I guess it’s a given that everyone else’s cultural/religious/ethnic traditions are just plain weird, while ours – so blessedly unexamined - are normal.
I remember as a kid reading about Tibetan Buddhist prayer wheels and thinking about how utterly peculiar a concept that was. It being Lent, I then picked up my rosary beads.
And those Mormons doing their after-the-fact ancestor baptism?Puh-leeze! Makes me want to pray for a perpetual indulgence so I don’t get stuck in Purgatory…
Then there’s the food thing.
Norwegians with their lutefisk? Gag, gag, gaggedy-gag gag.
But – not that I would ever have indulged – I thought it was completely normal that my father loved pigs feet, crubeens that were no doubt served at the Rogers Brothers’ Saloon.
One time a few years back, my husband and I were in a Boston Chinatown restaurant that was largely patronized by Chinese. There was something on the menu that I was curious about – I’ve forgotten exactly what – and when I asked the waiter about it, he shook his head, “For Chinese people only.” Well, you don’t have to tell me that twice.
Anyway, there are all sort of food taboos, and one man’s meat is another man’s poison.
One case, which Pink Slip covered, was last year’s Burger King scandal, in which horsemeat made it’s way into the BK supply chain. (It takes two hooves to handle a Whopper…)
This year’s tainted food scandal, however, is a horse of a different color. It’s happening in China, and involves one of my favorite retail empires, WalMart.
Wal-Mart Stores Inc, the world's largest retailer, has recalled donkey meat sold at some outlets in China after tests showed the product contained the DNA of other animals, the U.S. company said.
Wal-Mart will reimburse customers who bought the tainted "Five Spice" donkey meat and is helping local food and industry agencies in eastern Shandong province investigate its Chinese supplier, it said late on Wednesday in official posts on China's Twitter-like Weibo. The Shandong Food and Drug Administration earlier said the product contained fox meat.(Source: Huffington Post.)
Donkey meat, huh?
Maybe if you five-spice it up, it tastes okay, but it certainly sounds gray and tough, doesn’t it?
And I don’t imagine that it being adulterated with fox would improve things all that much. Does rabies count as a sixth spice?
As for the impact on Wally, is there anyone other than the denizens of Bentonville who doesn’t chortle just a tiny bit when they see WalMart get in a bit of trouble:
"This is another hit on Wal-Mart's brand, meaning wealthy shoppers will start to lose the trust they had before," said Shaun Rein, Shanghai-based managing director of China Market Research (CMR) Group. CMR estimates Wal-Mart's market share fell from 7.5 percent to 5.2 percent over the last three years.
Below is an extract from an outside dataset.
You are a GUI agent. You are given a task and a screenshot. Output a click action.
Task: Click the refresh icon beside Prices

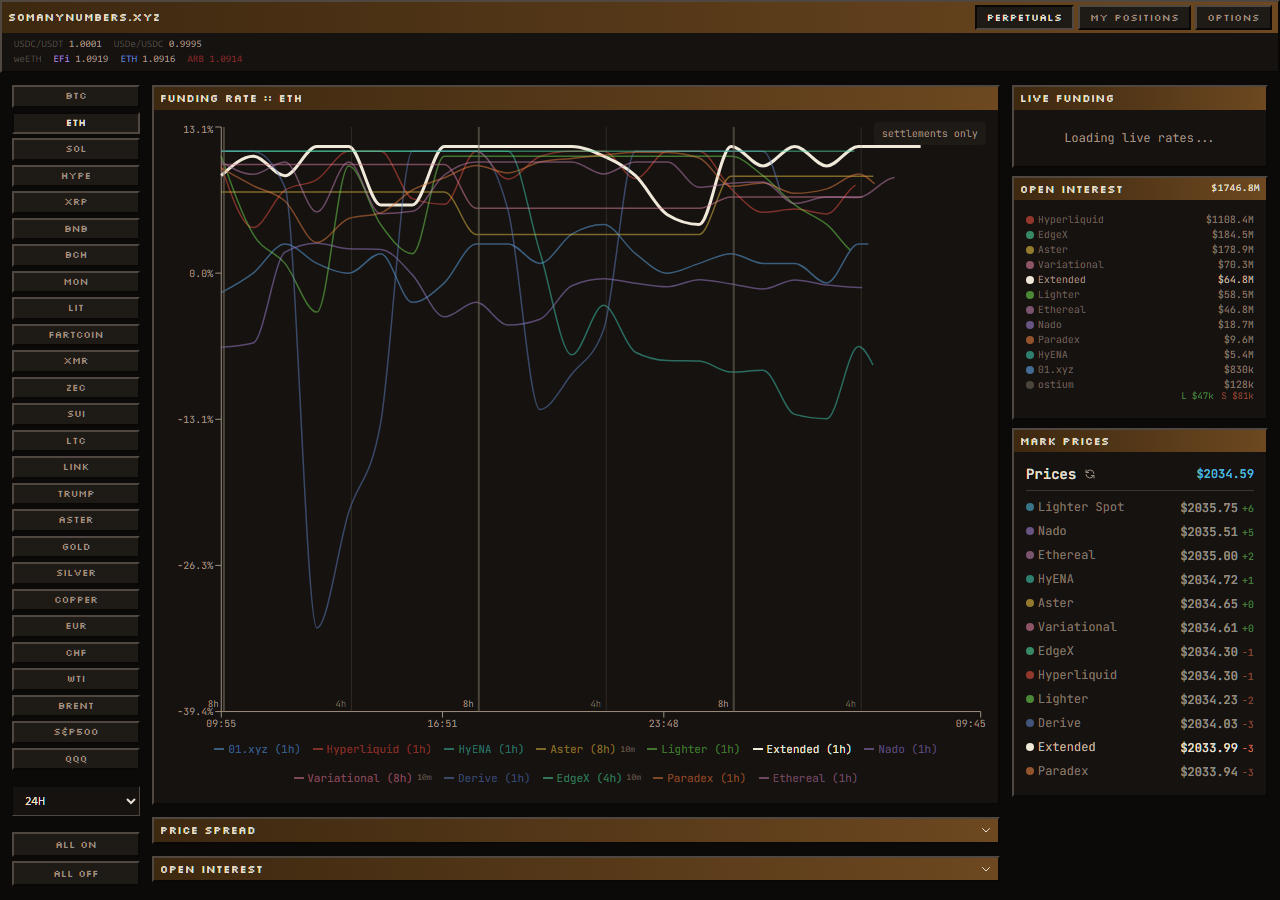(1090, 474)
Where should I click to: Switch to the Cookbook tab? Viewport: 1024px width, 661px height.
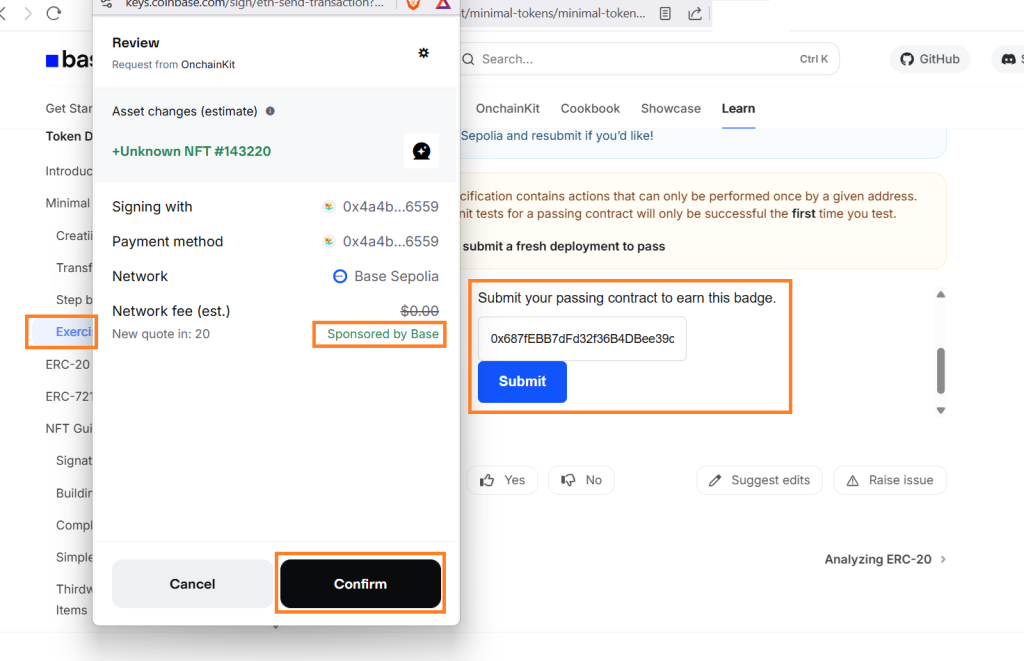click(590, 108)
China is, of course, no stranger to tainted food scandals, and by tainted food scandals, this one is pretty low key.
Not all that much donkey is consumed to begin with. Only 2.4 million donkeys were slaughtered in China in 2011. China’s population is 1.35 billion, so, per capita consumption-wise, people aren’t pinning that much tail on the donkey. (For comparison, nearly 40 million cattle were killed for meat in the US that year, for 314 million people.)
While WalMart may be taking a bit of a PR (and wealthy consumer) hit on this one, Chinese consumers seem to be taking it in stride. One practically-oriented blogger even saw a possible upside,
"Isn't fox meat more expensive than donkey meat anyway?" asked one bemused user.
As for me?
When it comes to donkey, with or without fox, I’m guessing that waiter would be telling us, “For Chinese people only.”